Some seriously supercharged speedy server SAN

Server SAN

It is the NMX6320 which has nodes with MX6320 cards and which scale-up from 8TB through 16 to 32TB. This SAN, Mangstor says, “easily scales from 10s to 100s of TBs", by adding nodes in what looks like a cluster.

The starting node and scaled-out nodes’ MX6300 cards are made available to accessing application servers as a single virtual SAN courtesy of a Titan software stack.

Mangstor_server_SAN_Diagram

The NMX6320 nodes are interconnected with an RDMA fabric using RoCE, iWARP or InfiniBand protocols and 10, 25, 40, 56, or 100Gbit/s RDMA network links as appropriate.

Accessing application servers use similar networking infrastructure to have NVMe read and write access to this server SAN “nearly identical latencies as if they were accessing local PCIe SSDs; increasing application performance and providing over 3.5 million random 4K read and 2.25 million 4KB write IOPS.”

In effect, we have an NVMe fabric in operation with networked storage accessed at local PCIe SSD speed; amazing, and of course you pay for the privilege.

Here are Mangstore’s numbers:

  • Read/write latency is 90 µs/15 µs
  • 8TB — 1.75m/1.10m R/W IOPS, 7.0/4.5GB/sec sequential R/W bandwidth
  • 16TB — 3.5m/2.25m R/W IOPS, 14.0/9.0GB/sec sequential R/W bandwidth
  • 32TB — 3.5m/2.25m R/W IOPS, 14.0/9.0GB/sec sequential R/W bandwidth

It makes other server SAN and virtual SAN products found in hyper-converged appliances, such as those from Nutanix, Simplivity and the EVO: RAIL crew look pedestrian in comparison.

The software integrates with OpenStack Cinder and there is a REST API, for, Mangstor says “integration into 3rd party cloud management systems". It provides native per-volume replication for backup and supports site-to-site disaster recovery.

Company background

Mangstor is based in Austin, Texas, and was started up in 2011, becoming incorporated in March 2012 and picking up $4m in A-round funding in 2013. That doesn't seem a lot of money for developing proprietary PCIe card hardware, firmware and software.
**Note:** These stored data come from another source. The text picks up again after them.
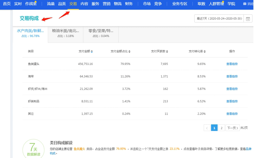The height and width of the screenshot is (158, 254).
Task: Sort by 支付金额 column arrow
Action: coord(92,51)
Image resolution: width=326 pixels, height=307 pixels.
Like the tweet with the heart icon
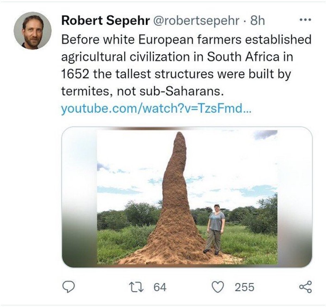tap(218, 287)
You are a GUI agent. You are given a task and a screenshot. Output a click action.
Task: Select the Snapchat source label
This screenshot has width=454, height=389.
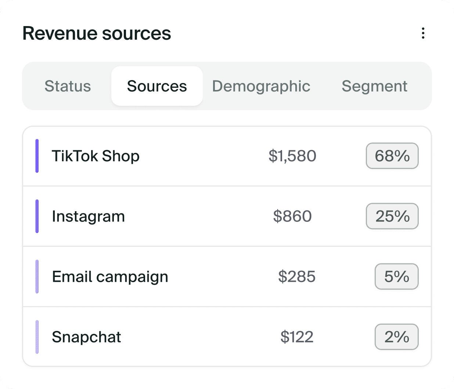click(86, 337)
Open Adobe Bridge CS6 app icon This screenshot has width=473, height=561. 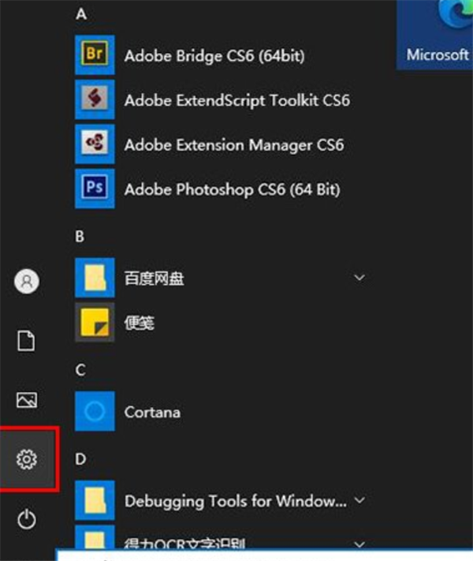click(95, 54)
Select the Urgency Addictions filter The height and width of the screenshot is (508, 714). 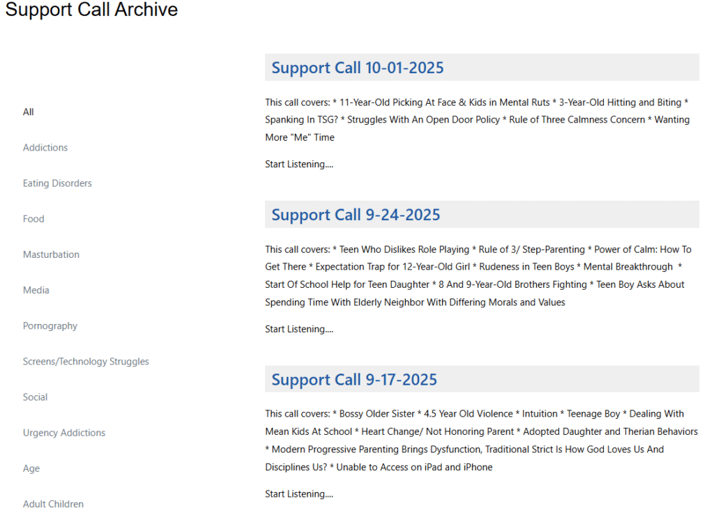63,432
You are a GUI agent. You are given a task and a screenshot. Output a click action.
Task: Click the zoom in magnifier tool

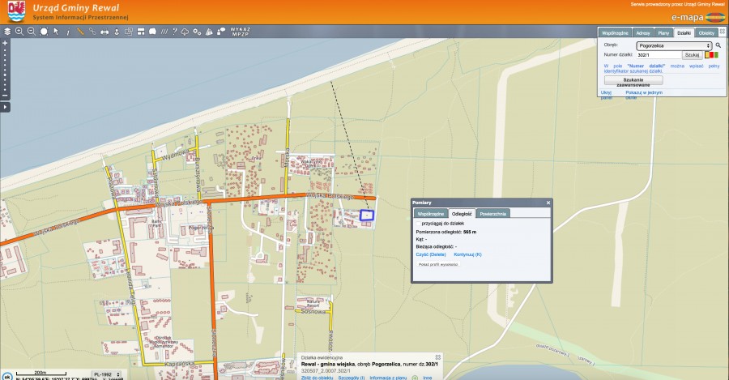click(19, 32)
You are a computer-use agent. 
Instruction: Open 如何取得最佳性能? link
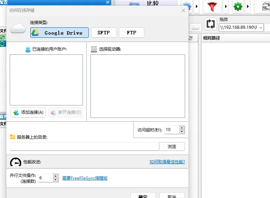click(x=167, y=162)
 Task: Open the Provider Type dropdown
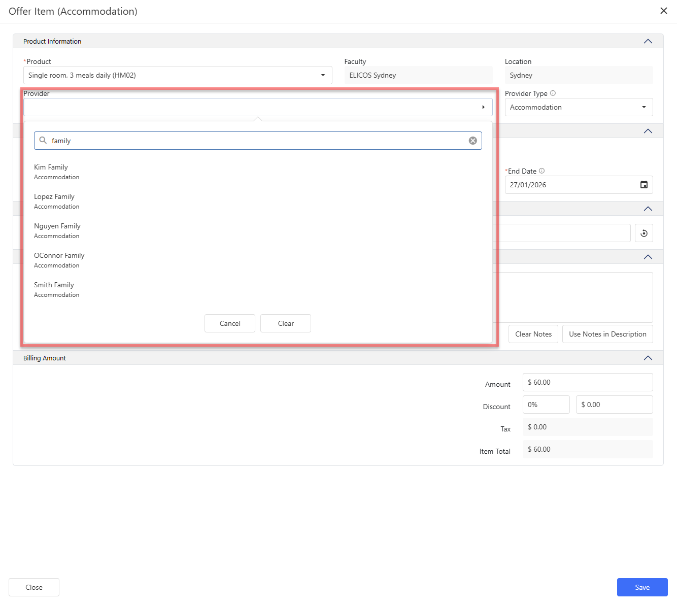point(644,107)
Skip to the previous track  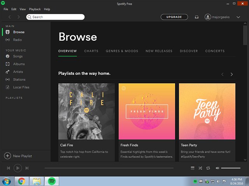9,168
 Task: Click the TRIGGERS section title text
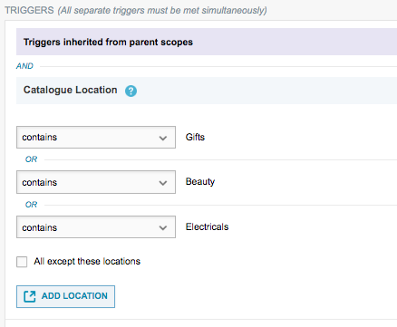tap(29, 10)
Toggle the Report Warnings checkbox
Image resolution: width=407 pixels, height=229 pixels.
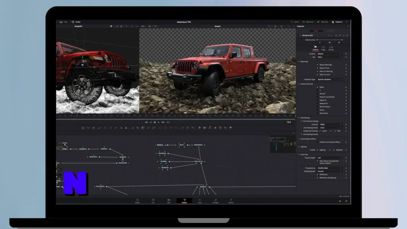pos(317,65)
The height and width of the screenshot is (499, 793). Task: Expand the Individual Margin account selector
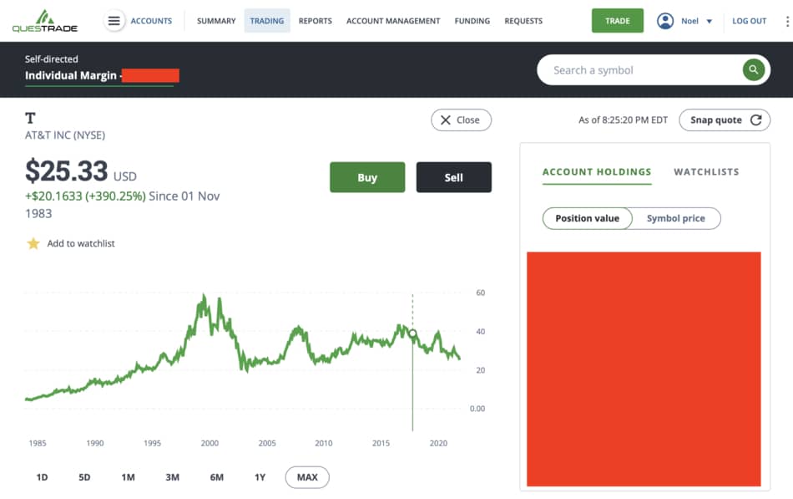(101, 75)
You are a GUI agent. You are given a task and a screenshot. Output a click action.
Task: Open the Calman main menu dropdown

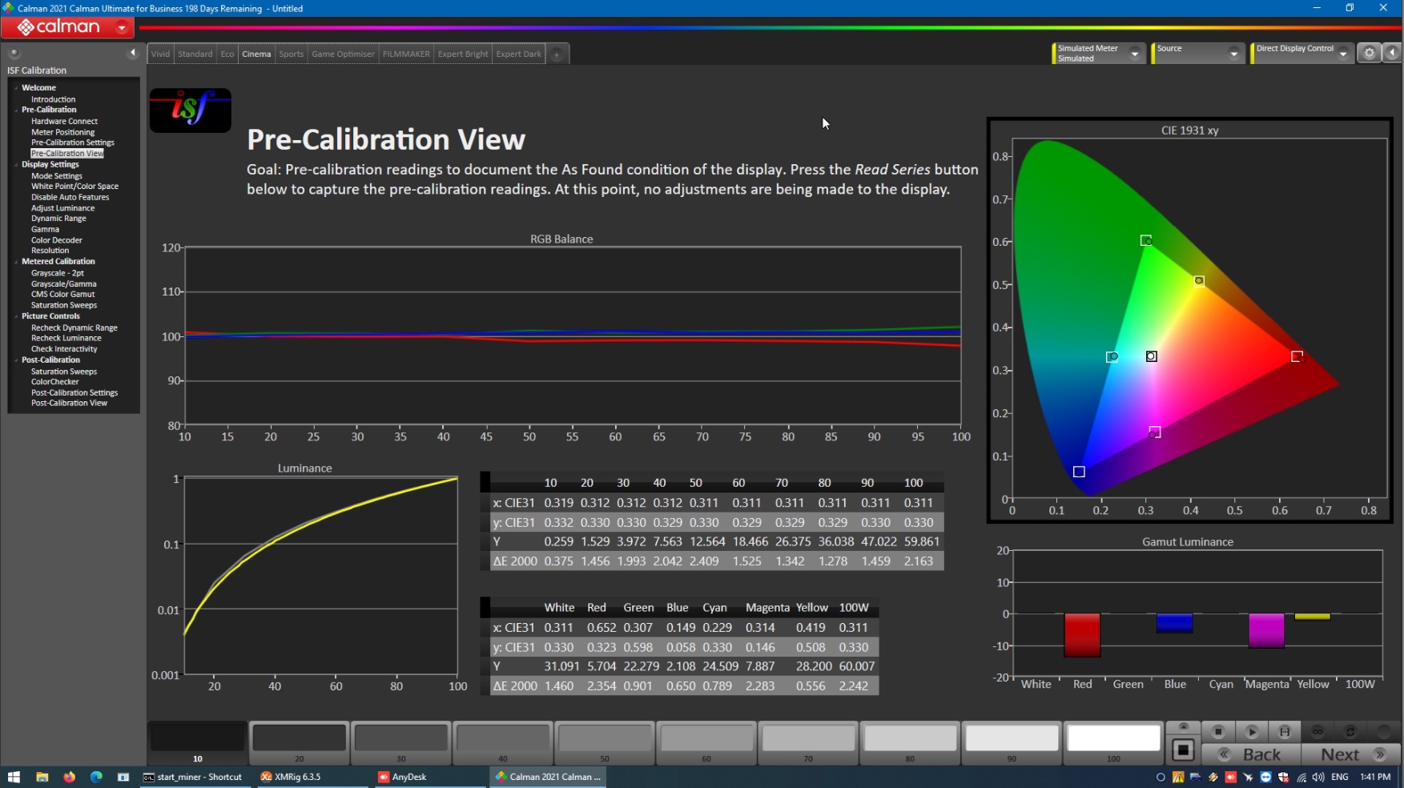click(x=122, y=27)
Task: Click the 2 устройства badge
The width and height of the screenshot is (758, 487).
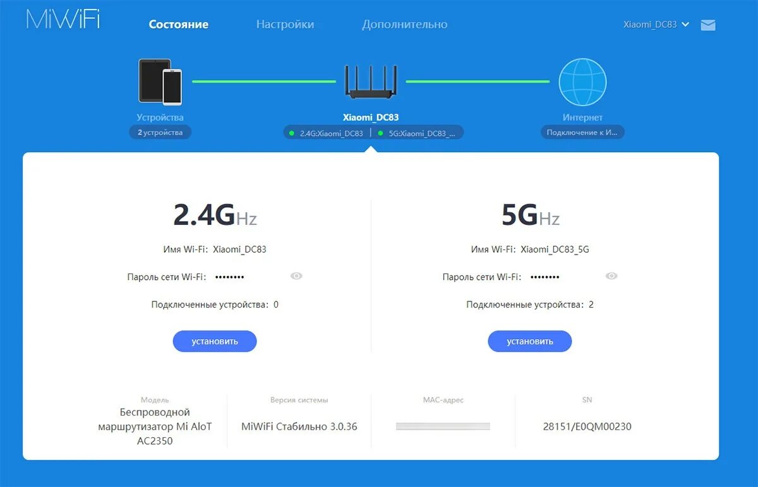Action: click(160, 133)

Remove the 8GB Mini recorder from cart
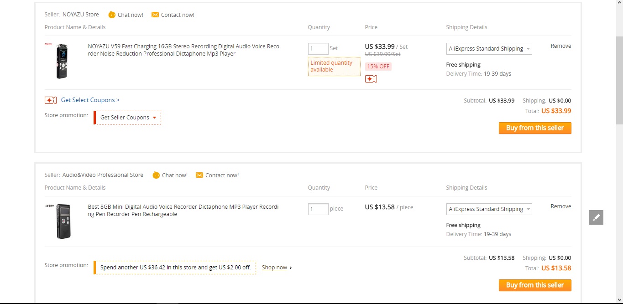[560, 206]
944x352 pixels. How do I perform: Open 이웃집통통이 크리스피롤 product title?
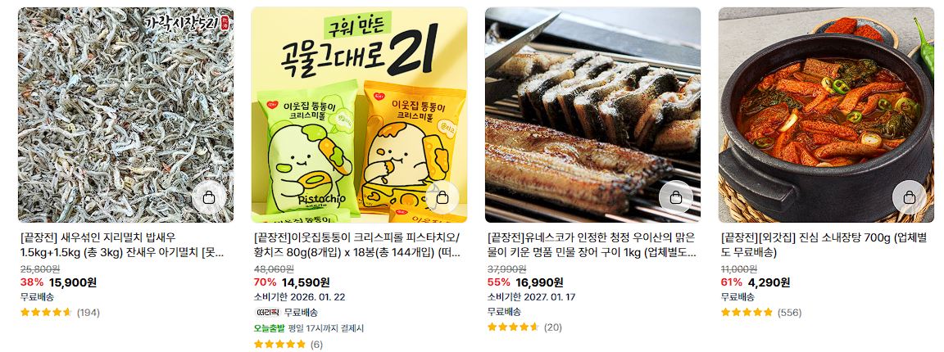pos(356,245)
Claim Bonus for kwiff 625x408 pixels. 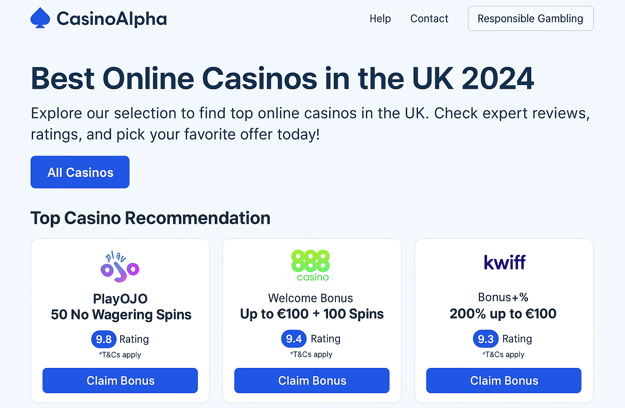click(x=504, y=381)
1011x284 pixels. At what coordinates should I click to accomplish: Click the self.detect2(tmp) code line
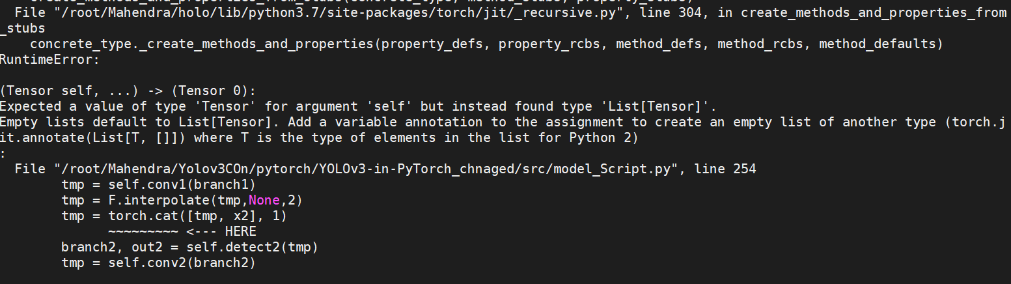tap(189, 247)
We'd think a second funding round will be sought in the next few months, if it isn't ongoing already, to fund product development and build out the company’s business infrastructure.

The founder is Ashwin Kamath who was an engineering director at Emulex. He is Mangstor’s chief development officer, with Trevor Smith, an ex-engineering VP at Emulex, being the CEO. Paul Prince is the CTO, and he comes from Dell where he held a CTO position.

Mangstor looks like it has a very hot PCIe flash card and a blindingly fast server SAN. The marketing proposition will for sure focus on the performance advantage. It should give Mangstor a fairly clear run at performance-limited applications where customers need performance so much that they will take a punt on a startup supplier.

However, EMC’s acquired and developing DSSD technology looks to be aimed at the same marketing ballpark; scale-out, all-flash arrays with fast networked access.

It seems obvious to us that Mangstor will need more funding to keep its development on track and comparable to (or ahead of) EMC’s well-funded, we assume, DSSD tech.

Huawei’s Tecal ES3000 could also be developed to provide more speed although Huawei developing server SAN software might be a bit of a stretch. It shouldn’t be ruled out though.

El Reg is not aware of any other equivalent technology from other suppliers. If the market for such products becomes substantial then Dell, HDS, HP and IBM will potentially look to acquire the technology and products needed to enter it.

This makes Mangstor an attractive acquisition target, if it manages to deliver on the promise of the flashy product technology it is developing. ®

Bootnote

Can’t say we’re that smitten with the name Mangstor. The “stor” part clearly refers to storage but what the heck does “Mang” refer to? Perhaps it’s best not to ask.